Given request A -> Write out everything in the IDL mailing-list reply from "I have no knowledge" down to "being increased by 1.".

Source extract ->
[Date Prev][Date Next][Thread Prev][Thread Next][Date Index][Thread Index]

Re: a=a(*,*,[4,1,2,3,0]) efficiency



On 15 Jul 1998 01:30:30 +0200, David Kastrup <dak@mailhost.neuroinformatik.ruhr-uni-bochum.de>
wrote:
>temporary in the first place.  How about
>
>a = (temporary(a))[*,*,[4,1,2,3,0]]

I have no knowledge of the internals of IDL, but I do not think that
the use of `temporary' will help.  I am guessing that `temporary'
simply does the following:

     1.  Push value of `a' onto the stack.  This results in the
	 reference count to array attached to `a' being increased by 1.

     2.  Free `a' and undefine the variable.  This has the effect of
	 decrementing the reference count of array attached to `a' by 1.

The net result is that the ownership of the array attached to `a' will
have changed from `a' to the stack.  Now consider:

   a = a[*,*,[4,1,2,3,0]]

This will probably do the following:

    1.   Push value of `a' onto stack.  Reference count of array
	 increased by 1.
	 
    2.   Retrieve array from stack.

    3.   Create a new array that is a copy of the array on the stack
	 but with elements interchanged.  Push result onto stack with
	 a reference count of 1.
	 
    4.   Free array popped from stack.  This reduces the reference
	 count of array attached to `a' by 1.

    5.   Assign the value of array on stack to `a'.  First free the
	 array attached to `a', reducing the reference count by 1.
	 
    6.	 Then remove the new array from the stack and assign it to
	 `a'.  The reference count of this array is still 1.

In both cases, at some instant, the original array and its
``interchanged'' copy will both exist.  All `temporary' does is move
step 5 to between steps 1 and 2.

I imagine that `temporary' is really only useful in more complex
expressions, e.g., consider

     a = (a + b) + c

which consists of 3 arrays `a', `b', and `c'.  During the evaluation
of the RHS of this statement, 2 extra arrays will be created: (a+b)
and the result (a+b)+c.  Thus at some point, 5 arrays will exist.
Just prior to the assignment to `a', the temporary arrat (a+b) will be
freed.  Now consider:

     a = (temporary(a) + b) + c

After the evaluation of (temporary(a)+b), only 3 arrays will exist:
(a+b), b, and c.  Then when (a+b) is added to `c', another array will
be created raising the total number needed to 4.

Again, this is pure speculation and I may be totally wrong.  But I
cannot thing of another way to implement this.

--John

Given request B -> Put everything in the entries from the start down to the line containing "center [62, 170]." into a Markdown table with the columns Row and Line, one numbered row per line and blank lines omitted.

[Word and element location entries]
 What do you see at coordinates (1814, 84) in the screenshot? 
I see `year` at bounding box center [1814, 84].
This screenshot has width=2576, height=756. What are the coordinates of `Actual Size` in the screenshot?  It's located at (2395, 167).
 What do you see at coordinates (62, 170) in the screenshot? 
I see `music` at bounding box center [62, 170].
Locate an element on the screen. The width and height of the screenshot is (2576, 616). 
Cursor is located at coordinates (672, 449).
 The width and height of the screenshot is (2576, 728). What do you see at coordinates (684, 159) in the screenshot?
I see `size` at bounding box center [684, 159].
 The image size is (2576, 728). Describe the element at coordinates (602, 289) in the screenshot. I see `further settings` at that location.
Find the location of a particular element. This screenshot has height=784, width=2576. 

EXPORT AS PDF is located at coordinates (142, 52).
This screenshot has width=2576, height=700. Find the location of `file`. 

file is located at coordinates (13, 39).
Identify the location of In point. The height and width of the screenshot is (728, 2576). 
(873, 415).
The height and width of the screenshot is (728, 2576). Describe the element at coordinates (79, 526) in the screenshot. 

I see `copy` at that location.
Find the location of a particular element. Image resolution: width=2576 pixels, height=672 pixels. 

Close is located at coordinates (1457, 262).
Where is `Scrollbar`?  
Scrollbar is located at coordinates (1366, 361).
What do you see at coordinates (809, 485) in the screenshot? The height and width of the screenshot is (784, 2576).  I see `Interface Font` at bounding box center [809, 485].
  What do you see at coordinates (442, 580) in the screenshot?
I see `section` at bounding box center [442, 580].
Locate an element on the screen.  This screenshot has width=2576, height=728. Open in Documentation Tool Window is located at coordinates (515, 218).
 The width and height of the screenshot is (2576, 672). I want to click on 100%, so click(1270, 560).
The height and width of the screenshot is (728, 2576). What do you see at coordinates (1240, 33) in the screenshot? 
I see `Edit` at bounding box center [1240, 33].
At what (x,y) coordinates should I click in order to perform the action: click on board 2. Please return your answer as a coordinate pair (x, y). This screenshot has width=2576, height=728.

Problem solution A ->
I have no knowledge of the internals of IDL, but I do not think that
the use of `temporary' will help.  I am guessing that `temporary'
simply does the following:

     1.  Push value of `a' onto the stack.  This results in the
	 reference count to array attached to `a' being increased by 1.

Problem solution B ->
| Row | Line |
|---|---|
| 1 |  What do you see at coordinates (1814, 84) in the screenshot?  |
| 2 | I see `year` at bounding box center [1814, 84]. |
| 3 | This screenshot has width=2576, height=756. What are the coordinates of `Actual Size` in the screenshot?  It's located at (2395, 167). |
| 4 |  What do you see at coordinates (62, 170) in the screenshot?  |
| 5 | I see `music` at bounding box center [62, 170]. |